If I were to pick a single hike that best meets my criteria of a good walk, it would be Johnston Canyon & Ink Pots in the Canadian Rockies.

At 12 km / 7 mi round-trip, it packs in a canyon, river, waterfalls, forest and finally, alpine meadows.

A superb half-day must-do when visiting Banff.

The Ink Pots Hike via Johnston Canyon - Hike Bike Travel has some lovely photos.

Here's one of my own:
View media item 14014
I need to add that to the places I want see when things open up.

How accessible is it? I live near a glacier that I've been wanting to visit, but the access road isn't paved and you need a 4x4 to get through it which, we don't have.
 
I need to add that to the places I want see when things open up.

How accessible is it? I live near a glacier that I've been wanting to visit, but the access road isn't paved and you need a 4x4 to get through it which, we don't have.
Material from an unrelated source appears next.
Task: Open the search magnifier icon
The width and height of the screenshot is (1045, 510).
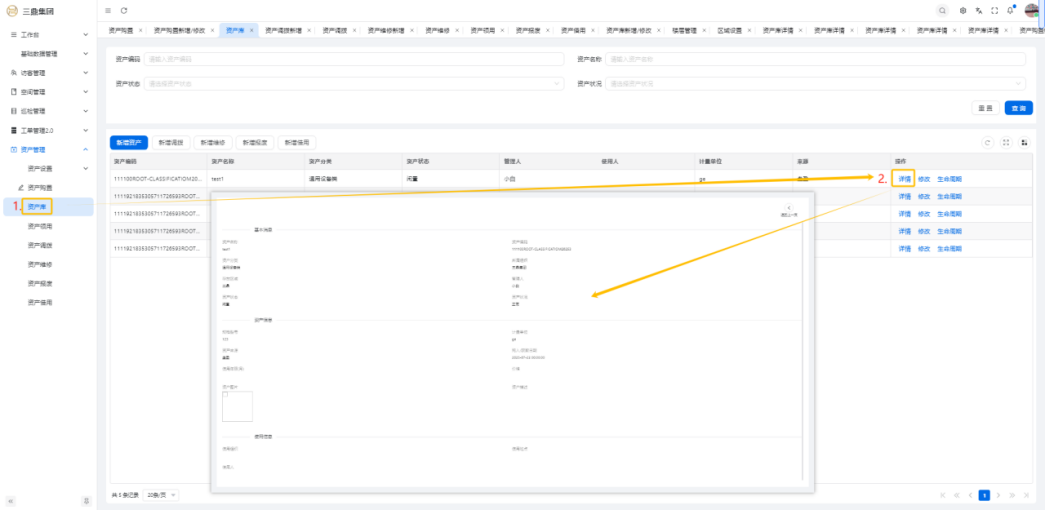Action: click(942, 10)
If it's safe enough for walking on (ie. other vehicles), and depending on how long the road is... I would just walk up there
 
I need to add that to the places I want see when things open up.

How accessible is it? I live near a glacier that I've been wanting to visit, but the access road isn't paved and you need a 4x4 to get through it which, we don't have.

The entrance is right on the Bow River Parkway, which is fully paved and accessible year round. The trail itself isn't wheelchair friendly but it's flat enough that it's suitable for most people. The trail is also used in the winter as a snowshoe trail.
 
I love walking, but I'm a bit afraid of walking around people due to being bullied, hit on, and body shamed on walks when I was younger. So I look for mostly deserted trails, etc., instead of walking around my neighborhood.
 
During the couple months that we were quarantined my mom and I started taking walks. It's a rural area, so fresh air and a nice view of the mountains. But then it started getting too hot for it. It's still a good way to relax a little when my anxiety or depression kicks in.

And when I was a kid my dad would take me and my brother hiking almost every week. Peace and quiet, occasional animals, and just really nice woods and fields scenery.
 
Walking and hiking are how I meditate. I take my dog with me to a trail by the river at least once a week. Getting out of the city for a bit is pleasant too. It's the only thing that can get me out of bed early in the morning.